"I should say I have," Blue Bonnet interrupted. "I came to tell you."

"Well, Angela got ahead of you. Come in. Patty will be up in a minute. She and her mother are making arrangements with Miss North. Isn't it too utterly splendid?"

"And Fairview Cottage is the most ideal spot in the world," Angela put in dreamily. "I'm so glad that it is full moon time. There's a place around Sargentville called Caterpillar Hill, with the most fascinating road winding up to it. I loved it so that I wrote an ode to it last year when I visited Patty."

"Will the family all be there?" Sue inquired.

"I fancy not," Angela said. Being Patty's room-mate, she was well up on the Paine affairs. "Mrs. Paine is going down to open the cottage for the summer. The servants all went yesterday. Patty says she's going to try to get the boys to come up over Sunday, but she isn't at all sure they can—they're at Yale, you know."

"The boys" were Patty's two brothers, who were studying law at Yale.

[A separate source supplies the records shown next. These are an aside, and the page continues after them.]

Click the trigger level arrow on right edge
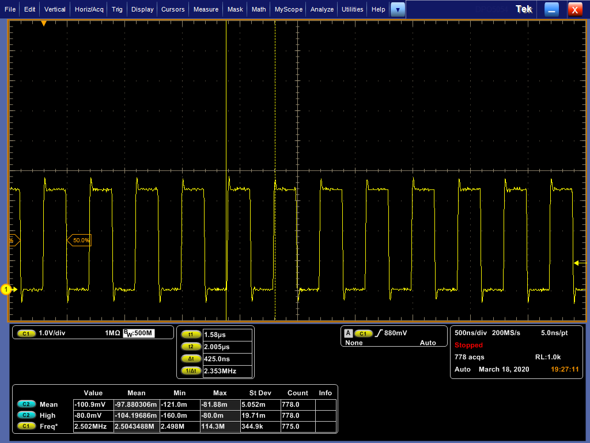590x443 pixels. coord(577,263)
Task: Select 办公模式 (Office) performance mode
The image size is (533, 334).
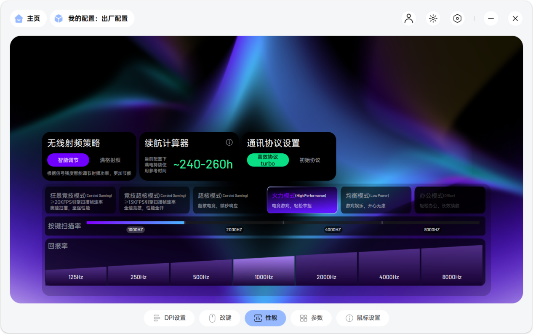Action: (x=450, y=200)
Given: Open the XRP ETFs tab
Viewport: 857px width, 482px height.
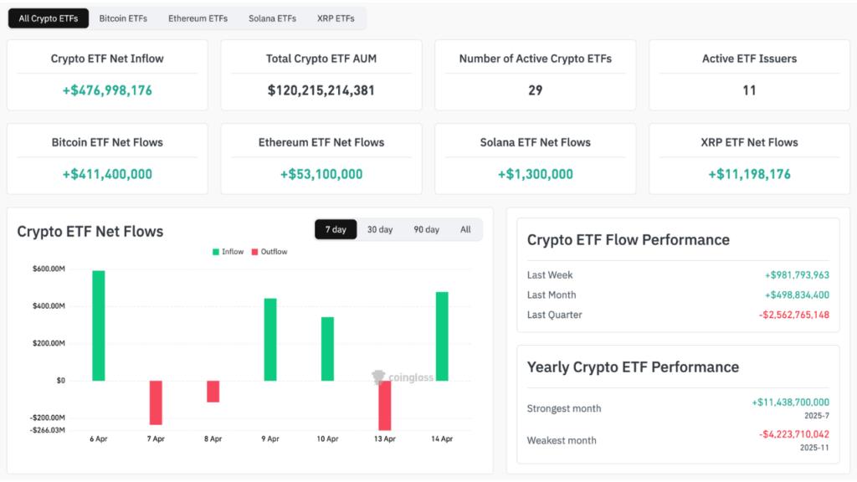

"Isn't Sargentville the place where Ben Billings' family have a summer home?" Sue inquired quite casually; but the remark brought a laugh. Ben Billings, despite his very ordinary name, and Sue's particular aversion to it, had sailed into her ken with meteor-like brilliancy. She had changed her opinion of him since the visit to Harvard, and was the object of considerable teasing. Such rhymes as the following had found their way to her desk and room often:

"Her home is in the Middle West;
But what's the difference, pray,
With Harvard, dear old Harvard,
Scarce five miles away?"

"Yes, of course they have," Angela answered. "Ben was there last summer. He was awfully attentive to me. We went rowing together no end of times. Their home is only a stone's throw from Fairview. You must be awfully nice to Mrs. Paine, Sue; maybe she'll ask you to remain on—over into the summer."

Angela thoroughly enjoyed seeing the color mount Sue's cheeks, as Sue adroitly changed the subject.